Records
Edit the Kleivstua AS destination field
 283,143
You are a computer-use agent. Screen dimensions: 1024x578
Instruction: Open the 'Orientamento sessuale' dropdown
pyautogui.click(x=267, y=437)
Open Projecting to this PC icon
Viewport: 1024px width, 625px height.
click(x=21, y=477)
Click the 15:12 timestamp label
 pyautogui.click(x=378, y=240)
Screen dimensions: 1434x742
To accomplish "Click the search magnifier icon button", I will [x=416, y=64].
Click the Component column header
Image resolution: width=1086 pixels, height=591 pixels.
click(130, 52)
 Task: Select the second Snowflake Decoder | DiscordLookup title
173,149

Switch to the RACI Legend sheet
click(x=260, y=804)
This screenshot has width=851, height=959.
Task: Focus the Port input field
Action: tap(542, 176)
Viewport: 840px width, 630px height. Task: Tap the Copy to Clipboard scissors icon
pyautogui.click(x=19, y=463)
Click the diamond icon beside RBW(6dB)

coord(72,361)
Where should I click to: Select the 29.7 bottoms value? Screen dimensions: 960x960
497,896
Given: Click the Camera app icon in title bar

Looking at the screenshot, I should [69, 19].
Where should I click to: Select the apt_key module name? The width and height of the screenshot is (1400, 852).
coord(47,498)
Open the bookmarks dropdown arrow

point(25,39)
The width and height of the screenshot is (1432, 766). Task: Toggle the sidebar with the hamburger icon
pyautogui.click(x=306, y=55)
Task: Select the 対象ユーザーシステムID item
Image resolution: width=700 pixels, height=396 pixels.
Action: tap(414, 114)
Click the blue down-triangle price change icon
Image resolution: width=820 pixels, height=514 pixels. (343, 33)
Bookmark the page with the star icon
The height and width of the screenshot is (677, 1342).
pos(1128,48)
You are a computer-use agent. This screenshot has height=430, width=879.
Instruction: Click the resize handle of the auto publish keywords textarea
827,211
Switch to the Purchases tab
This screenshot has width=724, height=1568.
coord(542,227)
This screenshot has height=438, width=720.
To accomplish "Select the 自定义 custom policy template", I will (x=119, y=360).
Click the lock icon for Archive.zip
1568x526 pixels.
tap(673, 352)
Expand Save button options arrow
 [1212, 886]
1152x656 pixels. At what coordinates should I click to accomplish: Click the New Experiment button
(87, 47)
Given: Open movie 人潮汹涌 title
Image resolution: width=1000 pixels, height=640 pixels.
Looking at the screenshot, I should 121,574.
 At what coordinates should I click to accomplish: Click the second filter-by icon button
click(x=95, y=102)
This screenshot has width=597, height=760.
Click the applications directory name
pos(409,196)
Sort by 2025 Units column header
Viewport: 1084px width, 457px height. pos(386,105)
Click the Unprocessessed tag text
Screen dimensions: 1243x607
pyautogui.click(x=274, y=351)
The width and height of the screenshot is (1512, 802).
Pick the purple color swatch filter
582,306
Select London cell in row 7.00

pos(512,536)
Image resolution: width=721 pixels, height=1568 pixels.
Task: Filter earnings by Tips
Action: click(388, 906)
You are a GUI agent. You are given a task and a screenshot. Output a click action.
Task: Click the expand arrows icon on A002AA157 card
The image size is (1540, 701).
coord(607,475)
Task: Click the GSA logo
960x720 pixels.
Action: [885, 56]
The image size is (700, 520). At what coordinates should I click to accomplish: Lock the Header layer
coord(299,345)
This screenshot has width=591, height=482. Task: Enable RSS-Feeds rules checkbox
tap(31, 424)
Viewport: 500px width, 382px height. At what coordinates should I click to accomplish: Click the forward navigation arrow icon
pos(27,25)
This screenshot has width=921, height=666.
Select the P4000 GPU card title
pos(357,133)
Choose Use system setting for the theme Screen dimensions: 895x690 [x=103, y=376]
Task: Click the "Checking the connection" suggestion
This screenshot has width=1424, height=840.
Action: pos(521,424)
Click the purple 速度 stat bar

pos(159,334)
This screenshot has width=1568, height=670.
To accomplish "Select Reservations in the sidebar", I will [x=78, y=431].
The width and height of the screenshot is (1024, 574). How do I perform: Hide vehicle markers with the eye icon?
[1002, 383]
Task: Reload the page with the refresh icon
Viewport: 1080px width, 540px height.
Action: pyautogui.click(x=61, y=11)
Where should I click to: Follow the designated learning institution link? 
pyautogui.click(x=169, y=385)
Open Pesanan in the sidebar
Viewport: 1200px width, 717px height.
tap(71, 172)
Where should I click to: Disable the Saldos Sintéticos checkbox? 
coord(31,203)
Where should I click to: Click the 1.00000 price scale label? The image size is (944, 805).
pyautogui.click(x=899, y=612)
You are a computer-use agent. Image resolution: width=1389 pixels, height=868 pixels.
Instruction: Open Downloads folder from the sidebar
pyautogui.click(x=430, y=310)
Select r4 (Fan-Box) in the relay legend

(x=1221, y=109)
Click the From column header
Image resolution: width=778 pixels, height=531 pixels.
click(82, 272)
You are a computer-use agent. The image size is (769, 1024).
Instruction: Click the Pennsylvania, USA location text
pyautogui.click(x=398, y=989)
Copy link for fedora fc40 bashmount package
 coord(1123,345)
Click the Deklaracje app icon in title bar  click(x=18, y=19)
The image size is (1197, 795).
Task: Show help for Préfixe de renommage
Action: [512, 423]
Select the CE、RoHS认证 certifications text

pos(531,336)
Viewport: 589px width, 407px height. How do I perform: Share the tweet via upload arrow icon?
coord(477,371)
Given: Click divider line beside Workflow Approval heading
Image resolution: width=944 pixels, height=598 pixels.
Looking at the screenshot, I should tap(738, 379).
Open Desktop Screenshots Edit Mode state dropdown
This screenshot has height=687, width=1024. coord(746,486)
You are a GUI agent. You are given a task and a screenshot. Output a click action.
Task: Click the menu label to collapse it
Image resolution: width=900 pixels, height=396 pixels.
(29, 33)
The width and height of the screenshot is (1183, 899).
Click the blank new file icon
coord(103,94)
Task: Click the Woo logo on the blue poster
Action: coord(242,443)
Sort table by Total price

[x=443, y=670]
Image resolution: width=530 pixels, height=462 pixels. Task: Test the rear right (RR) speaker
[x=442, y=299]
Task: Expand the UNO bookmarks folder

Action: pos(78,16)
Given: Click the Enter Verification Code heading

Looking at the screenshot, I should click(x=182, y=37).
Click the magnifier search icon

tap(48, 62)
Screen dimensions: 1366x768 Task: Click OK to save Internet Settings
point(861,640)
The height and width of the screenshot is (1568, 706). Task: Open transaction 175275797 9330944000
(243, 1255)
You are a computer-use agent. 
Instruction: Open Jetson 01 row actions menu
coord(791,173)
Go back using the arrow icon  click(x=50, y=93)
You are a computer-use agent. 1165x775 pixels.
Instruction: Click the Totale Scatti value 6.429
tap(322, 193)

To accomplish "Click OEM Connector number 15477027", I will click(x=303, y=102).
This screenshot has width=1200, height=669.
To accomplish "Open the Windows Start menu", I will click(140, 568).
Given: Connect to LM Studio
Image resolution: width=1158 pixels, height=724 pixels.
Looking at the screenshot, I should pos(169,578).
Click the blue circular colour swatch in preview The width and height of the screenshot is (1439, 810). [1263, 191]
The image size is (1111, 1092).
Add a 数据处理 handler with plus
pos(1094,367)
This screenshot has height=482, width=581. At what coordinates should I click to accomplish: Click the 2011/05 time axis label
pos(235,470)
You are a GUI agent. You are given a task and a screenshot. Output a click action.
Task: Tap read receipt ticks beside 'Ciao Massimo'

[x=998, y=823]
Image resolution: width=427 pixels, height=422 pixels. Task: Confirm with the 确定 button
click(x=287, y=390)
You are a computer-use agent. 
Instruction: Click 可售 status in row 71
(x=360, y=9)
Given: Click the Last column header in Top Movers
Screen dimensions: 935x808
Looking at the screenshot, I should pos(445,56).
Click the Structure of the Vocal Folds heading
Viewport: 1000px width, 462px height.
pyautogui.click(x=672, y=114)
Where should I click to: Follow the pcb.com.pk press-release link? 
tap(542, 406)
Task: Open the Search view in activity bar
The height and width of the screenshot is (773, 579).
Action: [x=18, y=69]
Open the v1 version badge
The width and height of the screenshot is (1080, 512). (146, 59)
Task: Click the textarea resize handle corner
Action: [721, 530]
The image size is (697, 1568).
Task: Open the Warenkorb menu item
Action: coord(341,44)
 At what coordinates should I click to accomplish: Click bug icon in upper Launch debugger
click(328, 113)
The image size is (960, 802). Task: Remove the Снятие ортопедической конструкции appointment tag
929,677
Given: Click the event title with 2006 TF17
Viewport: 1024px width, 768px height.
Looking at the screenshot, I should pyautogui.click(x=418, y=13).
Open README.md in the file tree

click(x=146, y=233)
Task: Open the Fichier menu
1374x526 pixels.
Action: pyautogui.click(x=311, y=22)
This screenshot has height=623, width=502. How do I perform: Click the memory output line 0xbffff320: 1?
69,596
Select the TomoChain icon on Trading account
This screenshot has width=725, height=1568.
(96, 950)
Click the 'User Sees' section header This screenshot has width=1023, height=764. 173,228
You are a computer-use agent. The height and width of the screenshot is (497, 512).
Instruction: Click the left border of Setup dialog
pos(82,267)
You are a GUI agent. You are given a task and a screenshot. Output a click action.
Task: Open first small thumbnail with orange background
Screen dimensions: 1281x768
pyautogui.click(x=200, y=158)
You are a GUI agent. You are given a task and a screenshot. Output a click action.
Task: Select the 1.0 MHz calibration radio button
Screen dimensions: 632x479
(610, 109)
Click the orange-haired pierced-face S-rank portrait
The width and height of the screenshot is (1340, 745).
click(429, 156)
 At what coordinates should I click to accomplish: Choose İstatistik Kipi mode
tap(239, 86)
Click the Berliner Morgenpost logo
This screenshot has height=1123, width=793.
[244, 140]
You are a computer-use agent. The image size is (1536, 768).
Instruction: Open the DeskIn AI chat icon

Exercise prompt
Reproduce exactly every line that sits between the start of the entries and the line bearing "You are a computer-use agent. This", counting both of those lines.

Solution for this task
Edit the Kleivstua AS destination field
 283,143
You are a computer-use agent. Screen dimensions: 1024x578
Instruction: Open the 'Orientamento sessuale' dropdown
pyautogui.click(x=267, y=437)
Open Projecting to this PC icon
Viewport: 1024px width, 625px height.
click(x=21, y=477)
Click the 15:12 timestamp label
 pyautogui.click(x=378, y=240)
Screen dimensions: 1434x742
To accomplish "Click the search magnifier icon button", I will [x=416, y=64].
Click the Component column header
Image resolution: width=1086 pixels, height=591 pixels.
click(130, 52)
 Task: Select the second Snowflake Decoder | DiscordLookup title
173,149

Switch to the RACI Legend sheet
click(x=260, y=804)
This screenshot has width=851, height=959.
Task: Focus the Port input field
Action: tap(542, 176)
Viewport: 840px width, 630px height. Task: Tap the Copy to Clipboard scissors icon
pyautogui.click(x=19, y=463)
Click the diamond icon beside RBW(6dB)

coord(72,361)
Where should I click to: Select the 29.7 bottoms value? Screen dimensions: 960x960
497,896
Given: Click the Camera app icon in title bar

Looking at the screenshot, I should [69, 19].
Where should I click to: Select the apt_key module name? The width and height of the screenshot is (1400, 852).
coord(47,498)
Open the bookmarks dropdown arrow

point(25,39)
The width and height of the screenshot is (1432, 766). Task: Toggle the sidebar with the hamburger icon
pyautogui.click(x=306, y=55)
Task: Select the 対象ユーザーシステムID item
Image resolution: width=700 pixels, height=396 pixels.
Action: tap(414, 114)
Click the blue down-triangle price change icon
Image resolution: width=820 pixels, height=514 pixels. (343, 33)
Bookmark the page with the star icon
The height and width of the screenshot is (677, 1342).
pos(1128,48)
You are a computer-use agent. This screenshot has height=430, width=879.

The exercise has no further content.